Exercise instructions: Quote the lines in the records below from the line containing "Click the clipboard-with-clock" through the line containing "click(x=14, y=170)", and give nothing else.
+++
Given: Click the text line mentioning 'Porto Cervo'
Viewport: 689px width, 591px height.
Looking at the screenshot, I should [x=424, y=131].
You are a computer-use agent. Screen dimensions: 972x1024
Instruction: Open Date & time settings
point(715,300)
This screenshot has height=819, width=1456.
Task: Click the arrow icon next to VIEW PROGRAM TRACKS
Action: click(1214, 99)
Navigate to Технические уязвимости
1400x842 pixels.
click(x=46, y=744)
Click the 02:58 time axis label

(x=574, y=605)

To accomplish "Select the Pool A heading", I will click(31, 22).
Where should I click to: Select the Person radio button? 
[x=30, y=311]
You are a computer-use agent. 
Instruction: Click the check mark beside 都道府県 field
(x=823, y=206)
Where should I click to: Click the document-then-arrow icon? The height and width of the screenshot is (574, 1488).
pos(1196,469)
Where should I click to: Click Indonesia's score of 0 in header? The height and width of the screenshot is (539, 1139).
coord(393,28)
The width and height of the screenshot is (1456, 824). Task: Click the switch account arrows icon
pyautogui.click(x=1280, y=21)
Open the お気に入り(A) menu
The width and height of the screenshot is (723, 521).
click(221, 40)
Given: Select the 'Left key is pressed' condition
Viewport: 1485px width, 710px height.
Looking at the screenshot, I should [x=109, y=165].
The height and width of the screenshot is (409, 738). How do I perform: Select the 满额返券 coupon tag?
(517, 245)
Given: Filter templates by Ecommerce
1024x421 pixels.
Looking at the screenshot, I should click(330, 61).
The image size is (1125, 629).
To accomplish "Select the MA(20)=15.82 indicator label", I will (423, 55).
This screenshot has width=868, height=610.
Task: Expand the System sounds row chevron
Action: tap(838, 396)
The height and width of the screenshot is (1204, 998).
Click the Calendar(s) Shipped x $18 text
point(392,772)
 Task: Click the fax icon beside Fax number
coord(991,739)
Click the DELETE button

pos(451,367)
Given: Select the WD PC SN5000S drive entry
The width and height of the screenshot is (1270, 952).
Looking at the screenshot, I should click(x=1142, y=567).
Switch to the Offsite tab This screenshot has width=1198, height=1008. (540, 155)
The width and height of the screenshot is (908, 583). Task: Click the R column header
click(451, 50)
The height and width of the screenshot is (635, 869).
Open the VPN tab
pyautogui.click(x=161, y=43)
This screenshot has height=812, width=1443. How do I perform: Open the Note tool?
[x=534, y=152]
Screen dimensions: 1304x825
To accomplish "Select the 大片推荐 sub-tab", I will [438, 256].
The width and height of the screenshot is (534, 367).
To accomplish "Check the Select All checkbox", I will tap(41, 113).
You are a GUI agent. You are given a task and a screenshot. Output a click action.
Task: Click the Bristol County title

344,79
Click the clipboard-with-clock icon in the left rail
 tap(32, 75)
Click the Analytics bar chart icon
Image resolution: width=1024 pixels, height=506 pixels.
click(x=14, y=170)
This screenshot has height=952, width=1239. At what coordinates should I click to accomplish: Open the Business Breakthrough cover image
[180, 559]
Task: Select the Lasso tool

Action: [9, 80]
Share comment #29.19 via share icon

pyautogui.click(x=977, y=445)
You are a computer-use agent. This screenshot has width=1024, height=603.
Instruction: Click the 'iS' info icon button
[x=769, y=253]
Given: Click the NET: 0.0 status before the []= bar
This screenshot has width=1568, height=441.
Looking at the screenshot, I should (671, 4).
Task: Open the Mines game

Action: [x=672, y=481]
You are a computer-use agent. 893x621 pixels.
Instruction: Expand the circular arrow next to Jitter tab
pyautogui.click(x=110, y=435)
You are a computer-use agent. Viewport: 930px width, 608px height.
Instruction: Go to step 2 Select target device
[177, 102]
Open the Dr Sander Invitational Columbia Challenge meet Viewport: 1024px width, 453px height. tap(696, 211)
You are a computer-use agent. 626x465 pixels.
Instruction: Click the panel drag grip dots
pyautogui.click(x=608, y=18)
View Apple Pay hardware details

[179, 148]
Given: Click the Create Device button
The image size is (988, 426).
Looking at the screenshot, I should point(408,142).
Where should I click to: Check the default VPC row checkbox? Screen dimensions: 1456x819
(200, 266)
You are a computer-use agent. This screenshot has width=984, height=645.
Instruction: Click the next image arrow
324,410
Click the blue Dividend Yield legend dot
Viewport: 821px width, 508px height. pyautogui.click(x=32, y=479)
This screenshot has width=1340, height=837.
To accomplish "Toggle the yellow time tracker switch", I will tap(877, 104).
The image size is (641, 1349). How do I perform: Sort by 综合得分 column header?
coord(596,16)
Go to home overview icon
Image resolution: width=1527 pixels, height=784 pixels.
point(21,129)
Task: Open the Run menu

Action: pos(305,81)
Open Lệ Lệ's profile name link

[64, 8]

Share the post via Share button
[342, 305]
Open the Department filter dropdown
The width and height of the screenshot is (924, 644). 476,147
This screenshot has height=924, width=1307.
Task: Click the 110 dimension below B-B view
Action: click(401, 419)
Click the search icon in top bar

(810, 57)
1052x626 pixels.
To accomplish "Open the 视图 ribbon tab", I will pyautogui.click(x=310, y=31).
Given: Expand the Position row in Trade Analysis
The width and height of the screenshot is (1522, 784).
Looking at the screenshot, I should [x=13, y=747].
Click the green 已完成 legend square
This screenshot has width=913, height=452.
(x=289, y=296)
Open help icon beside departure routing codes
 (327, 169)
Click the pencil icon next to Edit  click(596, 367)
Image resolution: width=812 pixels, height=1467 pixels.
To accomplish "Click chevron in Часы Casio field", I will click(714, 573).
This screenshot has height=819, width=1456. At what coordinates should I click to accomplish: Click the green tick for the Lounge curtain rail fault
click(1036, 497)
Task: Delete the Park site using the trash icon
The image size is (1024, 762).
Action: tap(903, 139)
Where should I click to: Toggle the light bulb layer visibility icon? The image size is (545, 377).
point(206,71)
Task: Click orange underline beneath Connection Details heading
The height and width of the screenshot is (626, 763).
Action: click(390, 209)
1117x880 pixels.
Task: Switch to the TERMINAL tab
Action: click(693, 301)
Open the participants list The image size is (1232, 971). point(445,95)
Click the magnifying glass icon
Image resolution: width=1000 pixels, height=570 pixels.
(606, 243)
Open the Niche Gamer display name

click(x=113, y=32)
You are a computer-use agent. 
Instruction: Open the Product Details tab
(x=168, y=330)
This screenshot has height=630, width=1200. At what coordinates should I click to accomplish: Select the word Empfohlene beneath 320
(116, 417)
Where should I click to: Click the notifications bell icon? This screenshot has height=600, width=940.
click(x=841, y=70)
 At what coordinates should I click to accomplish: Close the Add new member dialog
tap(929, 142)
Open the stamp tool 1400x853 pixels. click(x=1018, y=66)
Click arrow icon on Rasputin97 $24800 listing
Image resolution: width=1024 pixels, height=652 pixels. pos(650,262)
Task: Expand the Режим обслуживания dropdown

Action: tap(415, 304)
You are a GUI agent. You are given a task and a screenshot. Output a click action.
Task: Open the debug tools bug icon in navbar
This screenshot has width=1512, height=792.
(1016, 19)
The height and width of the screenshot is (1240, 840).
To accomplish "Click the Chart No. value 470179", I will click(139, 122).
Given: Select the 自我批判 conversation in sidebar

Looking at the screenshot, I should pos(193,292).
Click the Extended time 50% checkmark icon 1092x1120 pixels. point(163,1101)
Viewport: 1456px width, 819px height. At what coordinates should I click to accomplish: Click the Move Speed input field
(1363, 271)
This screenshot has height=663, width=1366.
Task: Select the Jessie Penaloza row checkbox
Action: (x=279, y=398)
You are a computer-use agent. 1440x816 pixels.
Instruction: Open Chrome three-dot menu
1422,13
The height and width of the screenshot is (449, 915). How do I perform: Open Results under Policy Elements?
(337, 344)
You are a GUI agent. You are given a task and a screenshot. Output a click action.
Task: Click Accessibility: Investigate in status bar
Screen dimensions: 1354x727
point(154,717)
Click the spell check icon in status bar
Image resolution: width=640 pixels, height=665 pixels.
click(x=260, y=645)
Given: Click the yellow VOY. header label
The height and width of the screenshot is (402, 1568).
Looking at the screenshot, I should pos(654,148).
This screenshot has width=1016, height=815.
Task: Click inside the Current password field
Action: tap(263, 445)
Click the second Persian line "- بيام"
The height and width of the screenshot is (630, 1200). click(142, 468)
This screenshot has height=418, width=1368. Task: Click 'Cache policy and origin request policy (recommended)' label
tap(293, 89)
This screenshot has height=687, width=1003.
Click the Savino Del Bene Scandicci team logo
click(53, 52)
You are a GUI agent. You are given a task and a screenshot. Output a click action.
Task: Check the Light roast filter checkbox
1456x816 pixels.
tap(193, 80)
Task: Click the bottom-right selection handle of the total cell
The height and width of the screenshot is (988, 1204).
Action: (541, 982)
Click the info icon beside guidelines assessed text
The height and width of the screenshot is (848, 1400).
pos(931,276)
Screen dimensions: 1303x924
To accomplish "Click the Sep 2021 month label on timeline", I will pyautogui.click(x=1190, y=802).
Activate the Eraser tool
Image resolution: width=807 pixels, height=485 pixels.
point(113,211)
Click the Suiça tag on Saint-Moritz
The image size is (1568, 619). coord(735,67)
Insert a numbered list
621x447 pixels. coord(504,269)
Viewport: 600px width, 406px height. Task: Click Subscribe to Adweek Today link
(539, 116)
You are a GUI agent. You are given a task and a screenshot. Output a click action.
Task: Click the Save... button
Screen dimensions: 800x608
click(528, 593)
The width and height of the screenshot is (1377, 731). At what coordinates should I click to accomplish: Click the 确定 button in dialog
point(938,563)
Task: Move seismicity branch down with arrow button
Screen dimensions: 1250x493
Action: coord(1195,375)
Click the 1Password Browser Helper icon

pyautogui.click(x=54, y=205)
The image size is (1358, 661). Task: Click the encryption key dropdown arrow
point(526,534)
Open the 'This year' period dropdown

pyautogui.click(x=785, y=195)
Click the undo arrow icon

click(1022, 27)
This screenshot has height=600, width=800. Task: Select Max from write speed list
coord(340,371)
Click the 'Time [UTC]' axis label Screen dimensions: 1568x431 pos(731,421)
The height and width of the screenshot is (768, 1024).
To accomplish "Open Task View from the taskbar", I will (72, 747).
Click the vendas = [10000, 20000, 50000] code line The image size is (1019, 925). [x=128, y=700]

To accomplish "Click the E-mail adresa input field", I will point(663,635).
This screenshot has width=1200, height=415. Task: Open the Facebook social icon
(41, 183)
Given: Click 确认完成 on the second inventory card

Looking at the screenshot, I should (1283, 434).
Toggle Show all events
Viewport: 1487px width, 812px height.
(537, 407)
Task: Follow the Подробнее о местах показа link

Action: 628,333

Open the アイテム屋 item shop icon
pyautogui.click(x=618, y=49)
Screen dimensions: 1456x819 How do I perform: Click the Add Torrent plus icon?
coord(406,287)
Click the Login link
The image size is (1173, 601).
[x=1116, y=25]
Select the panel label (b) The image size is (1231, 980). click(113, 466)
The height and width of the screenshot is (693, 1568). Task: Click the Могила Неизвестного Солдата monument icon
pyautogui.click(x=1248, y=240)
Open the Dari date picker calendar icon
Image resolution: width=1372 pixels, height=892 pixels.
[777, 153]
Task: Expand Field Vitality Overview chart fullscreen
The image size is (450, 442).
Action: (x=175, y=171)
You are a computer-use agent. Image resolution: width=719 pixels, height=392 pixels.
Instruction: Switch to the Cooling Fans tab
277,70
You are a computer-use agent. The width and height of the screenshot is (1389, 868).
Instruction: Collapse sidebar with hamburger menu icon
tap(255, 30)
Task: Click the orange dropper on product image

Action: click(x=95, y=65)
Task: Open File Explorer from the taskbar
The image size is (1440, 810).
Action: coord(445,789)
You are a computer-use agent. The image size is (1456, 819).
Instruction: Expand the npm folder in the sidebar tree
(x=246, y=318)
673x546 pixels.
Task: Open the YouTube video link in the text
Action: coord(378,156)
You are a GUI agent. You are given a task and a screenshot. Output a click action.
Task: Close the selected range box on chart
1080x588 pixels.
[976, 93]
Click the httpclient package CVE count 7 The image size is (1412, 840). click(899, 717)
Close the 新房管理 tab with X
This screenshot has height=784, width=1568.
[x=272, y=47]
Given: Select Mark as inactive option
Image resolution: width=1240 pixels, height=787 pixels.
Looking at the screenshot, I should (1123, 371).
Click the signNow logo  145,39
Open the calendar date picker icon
+++
Solution below:
Click the clipboard-with-clock icon in the left rail
 tap(32, 75)
Click the Analytics bar chart icon
Image resolution: width=1024 pixels, height=506 pixels.
click(x=14, y=170)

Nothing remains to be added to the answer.